陳述が終わると、法廷にはしばらく言葉が落ちてこない静寂が続いた。
論告─検察が示した「二人の責任の位置づけ」
意見陳述の余韻が残る中、検察官がゆっくりと立ち上がった。
検察官は、証言と医学的所見を踏まえて、Aさんが倒れた経緯と二人の責任について整理した。

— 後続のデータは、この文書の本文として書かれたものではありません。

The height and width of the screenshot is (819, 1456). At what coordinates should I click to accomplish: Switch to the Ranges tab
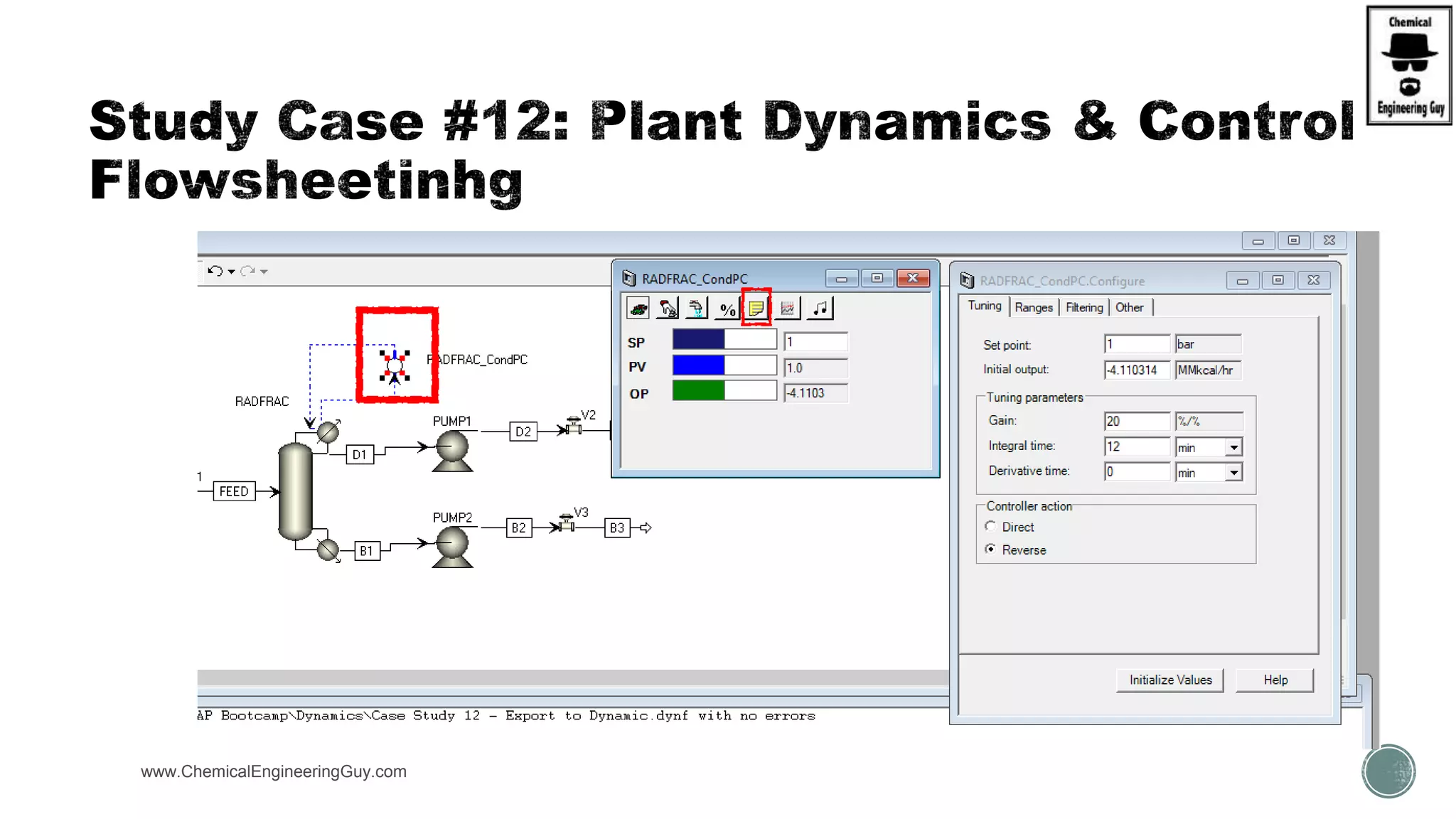(1033, 307)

• 多田康二被告の殴打がAさんの転倒を招き、致命傷につながった
• 佐藤蓮被告は倒れたAさんに暴行を加え、危険性を高めた
• 二人は互いに制止せず、暴行の状況を黙示的に共有していた
そして、こう述べた。
「被害者は17歳の高校生。将来ある若者の命が奪われ、遺族の痛みは計り知れません。
被告人らの行為は短絡的であり、厳しい非難を免れません。」
求刑は以下の通りだった。
• 多田康二被告:懲役10年
• 佐藤蓮被告 :懲役7年
法廷は、言葉のひとつひとつを慎重に飲み込むように静まり返った。
弁護側の主張
続いて、弁護側が立ち上がった。
多田被告弁護人
• 殴打を否認する被告の主張を繰り返し、「防犯カメラには殴打が映っていない」として、無罪を主張
佐藤被告弁護人
• Aさんへの暴行は認めたものの、その暴行が致命傷になったものではないと主張
• 暴行は単独で行ったもので、共謀はない
• 量刑は意見を述べず、裁判官に委ねる
判決の日

12月3日午後3時。
裁判長が入廷し、裁判員が緊張した面持ちで前を見つめる。
判決の主文が読み上げられた。
「多田康二被告を懲役9年に、佐藤蓮被告を懲役7年に処する。」
多田被告は求刑から1年減刑。
佐藤被告は求刑通りとなった。
裁判長は、次のような判断を述べた。
• 目撃者の証言などから、多田被告の殴打がAさんの転倒を招いたと認定
• 証言と医学所見は整合し、否認供述に信用性はない
• 佐藤被告は倒れたAさんに暴行を加えており責任は重い
• 酒に酔った状態での短絡的な暴行
判決の直後、法廷を包んでいた静けさが破れた。
「多田、お前認めろよ! ふざけるな!」
傍聴席から遺族の怒声が上がり、被告に詰め寄ろうとする動きがあった。
廷吏がすぐに制止し、法廷は一時騒然となった。
下された判決 戻らない命
判決が下されても、Aさんが戻ってくることはない。
裁判員裁判は、多くの証言、資料、遺族の思いに触れながら、
社会としてどのような「答え」を出すべきか模索し続けた。
裁かれたのは、あの夜の暴行と、そこから生じた結果。
だが、なぜあの路地で暴力が生まれたのか、
Aさんが見ていたはずの未来がどこへ消えたのか、その問いに完全な答えはない。
Aさんの家族にとって、裁判は区切りではあっても終わりではない。どれほど丁寧に事実が積み上げられても、喪失が癒えるわけではない。
法廷で語られた声と向き合った裁判員裁判の時間は、この事件が残した重さを示していた。
そして、その重さは今も変わらず、確かにそこにある。